▸ PROBLEM: Print the full listing exactly.

▸ DATA:
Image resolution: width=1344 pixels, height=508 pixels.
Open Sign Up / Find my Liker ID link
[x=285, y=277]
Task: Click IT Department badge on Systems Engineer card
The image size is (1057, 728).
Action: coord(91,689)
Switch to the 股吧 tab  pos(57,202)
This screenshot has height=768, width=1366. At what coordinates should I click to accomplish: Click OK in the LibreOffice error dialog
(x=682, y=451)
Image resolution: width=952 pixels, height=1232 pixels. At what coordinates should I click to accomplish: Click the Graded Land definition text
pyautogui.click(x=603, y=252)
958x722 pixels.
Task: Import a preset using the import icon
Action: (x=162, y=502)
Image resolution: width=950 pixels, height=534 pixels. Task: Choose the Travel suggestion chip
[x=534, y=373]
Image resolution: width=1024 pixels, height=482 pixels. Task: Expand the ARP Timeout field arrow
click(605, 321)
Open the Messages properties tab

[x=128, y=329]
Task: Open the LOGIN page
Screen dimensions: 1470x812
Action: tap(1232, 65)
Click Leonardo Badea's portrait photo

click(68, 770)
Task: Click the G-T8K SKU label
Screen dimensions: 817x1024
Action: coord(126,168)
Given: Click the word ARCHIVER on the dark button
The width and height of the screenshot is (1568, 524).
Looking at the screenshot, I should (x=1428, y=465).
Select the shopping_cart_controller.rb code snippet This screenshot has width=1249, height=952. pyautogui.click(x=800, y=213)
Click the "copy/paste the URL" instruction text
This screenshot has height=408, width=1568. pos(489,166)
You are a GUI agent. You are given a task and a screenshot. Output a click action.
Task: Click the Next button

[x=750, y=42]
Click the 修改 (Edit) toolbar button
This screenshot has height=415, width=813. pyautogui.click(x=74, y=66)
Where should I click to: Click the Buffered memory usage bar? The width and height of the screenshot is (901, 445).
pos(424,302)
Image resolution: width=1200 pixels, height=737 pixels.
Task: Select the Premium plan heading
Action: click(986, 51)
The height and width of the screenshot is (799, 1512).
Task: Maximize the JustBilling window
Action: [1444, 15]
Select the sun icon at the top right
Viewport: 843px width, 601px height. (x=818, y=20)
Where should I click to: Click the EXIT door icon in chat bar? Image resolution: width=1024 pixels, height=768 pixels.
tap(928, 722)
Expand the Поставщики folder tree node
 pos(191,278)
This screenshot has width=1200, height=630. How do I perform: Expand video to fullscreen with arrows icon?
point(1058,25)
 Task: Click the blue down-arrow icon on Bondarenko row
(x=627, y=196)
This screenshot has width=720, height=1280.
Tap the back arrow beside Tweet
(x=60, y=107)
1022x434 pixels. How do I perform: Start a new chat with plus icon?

▸ REPLY:
Image resolution: width=1344 pixels, height=508 pixels.
Open Sign Up / Find my Liker ID link
[x=285, y=277]
Task: Click IT Department badge on Systems Engineer card
The image size is (1057, 728).
Action: coord(91,689)
Switch to the 股吧 tab  pos(57,202)
This screenshot has height=768, width=1366. At what coordinates should I click to accomplish: Click OK in the LibreOffice error dialog
(x=682, y=451)
Image resolution: width=952 pixels, height=1232 pixels. At what coordinates should I click to accomplish: Click the Graded Land definition text
pyautogui.click(x=603, y=252)
958x722 pixels.
Task: Import a preset using the import icon
Action: (x=162, y=502)
Image resolution: width=950 pixels, height=534 pixels. Task: Choose the Travel suggestion chip
[x=534, y=373]
Image resolution: width=1024 pixels, height=482 pixels. Task: Expand the ARP Timeout field arrow
click(605, 321)
Open the Messages properties tab

[x=128, y=329]
Task: Open the LOGIN page
Screen dimensions: 1470x812
Action: tap(1232, 65)
Click Leonardo Badea's portrait photo

click(68, 770)
Task: Click the G-T8K SKU label
Screen dimensions: 817x1024
Action: coord(126,168)
Given: Click the word ARCHIVER on the dark button
The width and height of the screenshot is (1568, 524).
Looking at the screenshot, I should (x=1428, y=465).
Select the shopping_cart_controller.rb code snippet This screenshot has width=1249, height=952. pyautogui.click(x=800, y=213)
Click the "copy/paste the URL" instruction text
This screenshot has height=408, width=1568. pos(489,166)
You are a GUI agent. You are given a task and a screenshot. Output a click action.
Task: Click the Next button

[x=750, y=42]
Click the 修改 (Edit) toolbar button
This screenshot has height=415, width=813. pyautogui.click(x=74, y=66)
Where should I click to: Click the Buffered memory usage bar? The width and height of the screenshot is (901, 445).
pos(424,302)
Image resolution: width=1200 pixels, height=737 pixels.
Task: Select the Premium plan heading
Action: click(986, 51)
The height and width of the screenshot is (799, 1512).
Task: Maximize the JustBilling window
Action: [1444, 15]
Select the sun icon at the top right
Viewport: 843px width, 601px height. (x=818, y=20)
Where should I click to: Click the EXIT door icon in chat bar? Image resolution: width=1024 pixels, height=768 pixels.
tap(928, 722)
Expand the Поставщики folder tree node
 pos(191,278)
This screenshot has width=1200, height=630. How do I perform: Expand video to fullscreen with arrows icon?
point(1058,25)
 Task: Click the blue down-arrow icon on Bondarenko row
(x=627, y=196)
This screenshot has width=720, height=1280.
Tap the back arrow beside Tweet
(x=60, y=107)
1022x434 pixels. How do I perform: Start a new chat with plus icon?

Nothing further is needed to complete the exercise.